Donnerstag, 24. Mai 2012

Annika Brust trainiert Spezial-Nationalteam in Dubai




Annika Brust trainiert Spezial-Nationalteam in Dubai
Hockey: Die 21-jährige Enzweihingerin lebt seit September in den Vereinigten Arabischen Emiraten

Vaihingen (abr) – Als Studentin der Fakultät International Business der FH Reutlingen absolviert Annika Brust ein Praktikumssemester in den Vereinigten Arabischen Emiraten. Sie nahm Kontakt zum dortigen Hockeyverband auf, um auch am Persischen Golf ihrem Lieblingssport nachzugehen. Dann folgte eine Überraschung.

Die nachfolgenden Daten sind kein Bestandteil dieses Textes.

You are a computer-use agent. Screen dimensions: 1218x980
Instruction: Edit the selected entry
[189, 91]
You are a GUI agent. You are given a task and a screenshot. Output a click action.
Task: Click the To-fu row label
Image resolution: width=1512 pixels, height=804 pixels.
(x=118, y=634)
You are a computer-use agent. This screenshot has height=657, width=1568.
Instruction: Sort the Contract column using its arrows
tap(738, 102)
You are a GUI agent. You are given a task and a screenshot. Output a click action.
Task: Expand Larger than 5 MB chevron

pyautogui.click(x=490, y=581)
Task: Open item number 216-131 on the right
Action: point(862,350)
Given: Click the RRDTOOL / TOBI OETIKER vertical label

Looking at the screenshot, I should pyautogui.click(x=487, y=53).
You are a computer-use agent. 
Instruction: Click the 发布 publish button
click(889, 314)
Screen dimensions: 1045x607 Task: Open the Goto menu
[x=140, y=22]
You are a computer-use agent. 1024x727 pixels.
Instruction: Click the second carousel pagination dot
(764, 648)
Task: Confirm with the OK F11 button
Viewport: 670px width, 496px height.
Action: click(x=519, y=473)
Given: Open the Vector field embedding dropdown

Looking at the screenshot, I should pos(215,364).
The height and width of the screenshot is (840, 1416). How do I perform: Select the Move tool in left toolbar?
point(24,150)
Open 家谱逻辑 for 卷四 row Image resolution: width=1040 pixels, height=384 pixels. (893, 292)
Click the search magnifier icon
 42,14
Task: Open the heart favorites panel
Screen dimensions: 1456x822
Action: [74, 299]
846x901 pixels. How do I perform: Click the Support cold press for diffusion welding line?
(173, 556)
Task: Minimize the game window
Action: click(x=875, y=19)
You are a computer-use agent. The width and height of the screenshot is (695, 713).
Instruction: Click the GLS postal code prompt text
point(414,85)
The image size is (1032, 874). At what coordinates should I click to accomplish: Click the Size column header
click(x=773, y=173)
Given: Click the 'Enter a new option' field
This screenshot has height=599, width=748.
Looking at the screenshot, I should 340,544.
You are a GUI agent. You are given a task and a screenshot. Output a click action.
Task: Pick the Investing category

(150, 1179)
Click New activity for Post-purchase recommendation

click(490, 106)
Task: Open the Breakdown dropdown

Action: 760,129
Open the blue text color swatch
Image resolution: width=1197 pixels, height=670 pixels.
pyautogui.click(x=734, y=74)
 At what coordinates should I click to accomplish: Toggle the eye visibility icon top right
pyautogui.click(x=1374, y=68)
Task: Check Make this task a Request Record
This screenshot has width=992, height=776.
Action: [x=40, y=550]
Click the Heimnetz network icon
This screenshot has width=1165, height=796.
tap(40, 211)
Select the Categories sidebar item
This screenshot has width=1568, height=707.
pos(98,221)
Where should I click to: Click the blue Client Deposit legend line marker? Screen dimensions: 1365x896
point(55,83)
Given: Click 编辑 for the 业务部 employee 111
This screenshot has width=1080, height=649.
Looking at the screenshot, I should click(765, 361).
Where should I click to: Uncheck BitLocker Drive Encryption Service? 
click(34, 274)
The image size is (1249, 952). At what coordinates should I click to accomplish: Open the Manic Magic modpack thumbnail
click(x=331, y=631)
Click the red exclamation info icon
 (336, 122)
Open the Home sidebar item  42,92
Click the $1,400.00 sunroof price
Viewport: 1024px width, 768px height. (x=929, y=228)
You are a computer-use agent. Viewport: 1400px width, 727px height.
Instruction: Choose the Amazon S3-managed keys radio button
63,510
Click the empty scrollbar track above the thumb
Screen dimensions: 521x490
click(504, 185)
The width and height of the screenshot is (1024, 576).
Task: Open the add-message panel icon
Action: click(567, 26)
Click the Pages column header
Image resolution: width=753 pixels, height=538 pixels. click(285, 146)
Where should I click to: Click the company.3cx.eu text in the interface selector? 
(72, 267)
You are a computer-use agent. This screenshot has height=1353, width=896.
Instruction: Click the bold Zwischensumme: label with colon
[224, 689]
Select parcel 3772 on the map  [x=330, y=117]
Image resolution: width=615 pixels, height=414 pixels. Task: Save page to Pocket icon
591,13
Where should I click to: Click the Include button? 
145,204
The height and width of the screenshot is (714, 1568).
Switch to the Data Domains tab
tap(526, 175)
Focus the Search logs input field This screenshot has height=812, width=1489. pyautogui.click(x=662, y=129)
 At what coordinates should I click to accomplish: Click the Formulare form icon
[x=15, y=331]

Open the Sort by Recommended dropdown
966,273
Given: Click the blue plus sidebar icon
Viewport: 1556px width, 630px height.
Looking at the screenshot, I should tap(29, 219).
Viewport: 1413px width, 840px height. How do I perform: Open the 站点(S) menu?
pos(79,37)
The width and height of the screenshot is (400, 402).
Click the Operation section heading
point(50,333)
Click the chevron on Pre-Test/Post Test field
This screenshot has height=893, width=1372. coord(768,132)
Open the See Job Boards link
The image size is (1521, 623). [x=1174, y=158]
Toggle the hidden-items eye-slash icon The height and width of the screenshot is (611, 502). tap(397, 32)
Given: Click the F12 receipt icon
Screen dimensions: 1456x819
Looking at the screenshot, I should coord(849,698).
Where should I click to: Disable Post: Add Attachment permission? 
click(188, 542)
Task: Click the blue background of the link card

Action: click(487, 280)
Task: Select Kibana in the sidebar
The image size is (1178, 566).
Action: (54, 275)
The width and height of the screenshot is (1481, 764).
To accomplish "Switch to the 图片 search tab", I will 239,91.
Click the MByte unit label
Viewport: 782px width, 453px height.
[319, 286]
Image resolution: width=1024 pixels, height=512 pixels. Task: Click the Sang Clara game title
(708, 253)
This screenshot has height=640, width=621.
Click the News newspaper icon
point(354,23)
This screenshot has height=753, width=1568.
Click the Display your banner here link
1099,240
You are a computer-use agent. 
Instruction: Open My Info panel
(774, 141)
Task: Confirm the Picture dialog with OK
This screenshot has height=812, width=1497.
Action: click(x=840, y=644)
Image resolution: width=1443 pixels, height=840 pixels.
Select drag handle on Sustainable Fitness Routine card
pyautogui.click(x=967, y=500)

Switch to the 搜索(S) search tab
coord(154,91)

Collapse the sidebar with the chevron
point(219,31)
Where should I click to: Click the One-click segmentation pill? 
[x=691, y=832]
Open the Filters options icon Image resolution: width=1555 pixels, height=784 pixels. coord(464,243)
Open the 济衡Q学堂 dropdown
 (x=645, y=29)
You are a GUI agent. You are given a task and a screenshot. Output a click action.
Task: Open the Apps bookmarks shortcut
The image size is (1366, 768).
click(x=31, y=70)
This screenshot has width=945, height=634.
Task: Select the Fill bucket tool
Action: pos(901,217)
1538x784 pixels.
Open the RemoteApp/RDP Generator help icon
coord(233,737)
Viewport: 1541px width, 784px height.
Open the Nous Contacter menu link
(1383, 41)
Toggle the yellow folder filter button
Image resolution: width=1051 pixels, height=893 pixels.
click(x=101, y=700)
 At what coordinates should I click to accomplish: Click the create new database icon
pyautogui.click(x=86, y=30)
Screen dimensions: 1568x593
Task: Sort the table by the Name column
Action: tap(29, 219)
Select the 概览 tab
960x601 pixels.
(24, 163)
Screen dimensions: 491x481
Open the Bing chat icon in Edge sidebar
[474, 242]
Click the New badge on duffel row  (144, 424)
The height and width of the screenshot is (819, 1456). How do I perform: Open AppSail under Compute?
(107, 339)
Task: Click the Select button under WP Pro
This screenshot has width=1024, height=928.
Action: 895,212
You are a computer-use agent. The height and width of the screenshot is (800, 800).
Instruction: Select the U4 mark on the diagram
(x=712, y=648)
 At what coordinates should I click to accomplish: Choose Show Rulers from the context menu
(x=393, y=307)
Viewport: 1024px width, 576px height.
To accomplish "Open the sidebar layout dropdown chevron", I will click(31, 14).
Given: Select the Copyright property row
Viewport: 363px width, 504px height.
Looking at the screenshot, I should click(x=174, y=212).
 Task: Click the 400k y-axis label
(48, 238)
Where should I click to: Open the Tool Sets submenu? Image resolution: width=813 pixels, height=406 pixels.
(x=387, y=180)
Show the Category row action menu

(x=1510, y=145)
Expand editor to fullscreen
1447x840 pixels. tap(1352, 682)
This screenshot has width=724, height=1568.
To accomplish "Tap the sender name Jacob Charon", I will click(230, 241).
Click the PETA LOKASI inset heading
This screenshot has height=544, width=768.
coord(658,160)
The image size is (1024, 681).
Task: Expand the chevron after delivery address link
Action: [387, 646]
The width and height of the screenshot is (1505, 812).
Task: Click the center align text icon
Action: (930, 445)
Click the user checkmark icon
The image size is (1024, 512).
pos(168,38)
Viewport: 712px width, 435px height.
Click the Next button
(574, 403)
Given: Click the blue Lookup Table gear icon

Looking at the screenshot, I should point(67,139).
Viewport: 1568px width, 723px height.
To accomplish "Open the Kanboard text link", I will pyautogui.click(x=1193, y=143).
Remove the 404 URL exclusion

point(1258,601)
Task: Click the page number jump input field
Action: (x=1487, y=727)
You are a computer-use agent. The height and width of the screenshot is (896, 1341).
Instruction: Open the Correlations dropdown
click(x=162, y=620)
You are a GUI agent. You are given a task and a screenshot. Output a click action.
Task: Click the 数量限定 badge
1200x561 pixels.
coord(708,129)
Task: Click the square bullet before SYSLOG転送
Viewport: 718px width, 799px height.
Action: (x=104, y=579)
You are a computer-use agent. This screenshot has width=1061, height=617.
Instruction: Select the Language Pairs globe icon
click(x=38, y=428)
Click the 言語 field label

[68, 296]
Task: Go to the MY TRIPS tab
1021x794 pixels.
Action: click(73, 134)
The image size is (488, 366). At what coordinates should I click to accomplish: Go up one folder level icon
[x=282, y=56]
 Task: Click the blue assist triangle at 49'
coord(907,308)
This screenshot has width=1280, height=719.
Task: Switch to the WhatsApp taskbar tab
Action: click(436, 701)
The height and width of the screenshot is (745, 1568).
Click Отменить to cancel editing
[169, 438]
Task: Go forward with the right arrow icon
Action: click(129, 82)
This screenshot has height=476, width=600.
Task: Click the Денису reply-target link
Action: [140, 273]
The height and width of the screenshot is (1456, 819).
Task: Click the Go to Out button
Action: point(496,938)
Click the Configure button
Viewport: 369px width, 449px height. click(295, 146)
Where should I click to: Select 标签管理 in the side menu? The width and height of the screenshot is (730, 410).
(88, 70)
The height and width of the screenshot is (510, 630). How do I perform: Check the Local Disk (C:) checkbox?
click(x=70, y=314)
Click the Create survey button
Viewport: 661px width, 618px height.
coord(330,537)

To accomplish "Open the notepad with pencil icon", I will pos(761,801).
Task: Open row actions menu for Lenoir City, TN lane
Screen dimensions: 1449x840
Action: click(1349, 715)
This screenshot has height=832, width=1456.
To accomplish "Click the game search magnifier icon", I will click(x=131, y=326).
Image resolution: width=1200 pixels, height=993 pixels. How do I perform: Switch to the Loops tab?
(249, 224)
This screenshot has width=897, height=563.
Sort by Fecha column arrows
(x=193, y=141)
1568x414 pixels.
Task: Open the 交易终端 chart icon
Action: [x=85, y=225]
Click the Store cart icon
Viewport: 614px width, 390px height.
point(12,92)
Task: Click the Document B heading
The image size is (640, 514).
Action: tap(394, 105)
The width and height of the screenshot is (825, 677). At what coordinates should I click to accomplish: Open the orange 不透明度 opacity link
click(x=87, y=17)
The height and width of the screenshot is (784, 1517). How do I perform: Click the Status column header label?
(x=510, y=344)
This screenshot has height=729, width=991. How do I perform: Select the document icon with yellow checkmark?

„Im Dezember bekam ich die aufregende Nachricht, dass ich als Trainerin für das Special Olympic Floorhockeyteam der Vereinigten Arabischen Emirate ernannt bin“, berichtet die Hockeyspielerin aus Enzweihingen. Die Special Olympics werden vom Internationalen Olympischen Komitee anerkannt und sind die einzige Organisation die neben den Olympischen Spielen den Begriff „olympisch“ im Namen tragen darf.  Sie ähneln den Paralympics, nur dass bei den Special Olympics Wettkämpfe für fast jeden Behinderungsgrad angeboten werden. Die Weltspiele der Special Olympics finden ebenfalls alle vier Jahre statt. Ziel des Engagements war, die Mannschaft auf die Winterspiele 2009 in den USA vorzubereiten und sie dorthin zu begleiten.

Die Vorbereitungen waren für die Hockeytrainerin aus Enzweihingen sehr interessant, da Floorhockey etwas anders zu spielen ist als Feldhockey. Floorhockey ist eher vergleichbar mit Eishockey. Man spielt es auf der gleichen Spielfeldfläche, nur eben in der Halle und nicht auf Eis. Die Schläger sind ohne Keule und gespielt wird mit einem Puck, der ein Loch in der Mitte hat. Die Erfahrung, Menschen mit geistiger Behinderung zu trainieren, war für Annika Brust eine neue Erfahrung. Die Sportler waren Feuer und Flamme, eine neue Sportart zu lernen. Darum machte es beiden Seiten viel Spaß, zusammenzuarbeiten. Interessanterweise konnten die Sportler aber nur ein paar Brocken Englisch und die Arabischkenntnisse der Deutschen reichten auch nicht aus, um eine Trainingseinheit durchzuführen. Darum musste ein Übersetzer aushelfen, der sonst die Basketballmannschaft leitet. Immerhin lernte die Enzweihingerin schon in der ersten Trainingsstunde, dass „garrai“ rennen bedeutet. Wenige Wochen vor den Winterspielen zogen die Vereinigten Arabischen Emirate ihre Teilnahme zurück. Es gab zu viele Probleme mit den Visa für die Delegation.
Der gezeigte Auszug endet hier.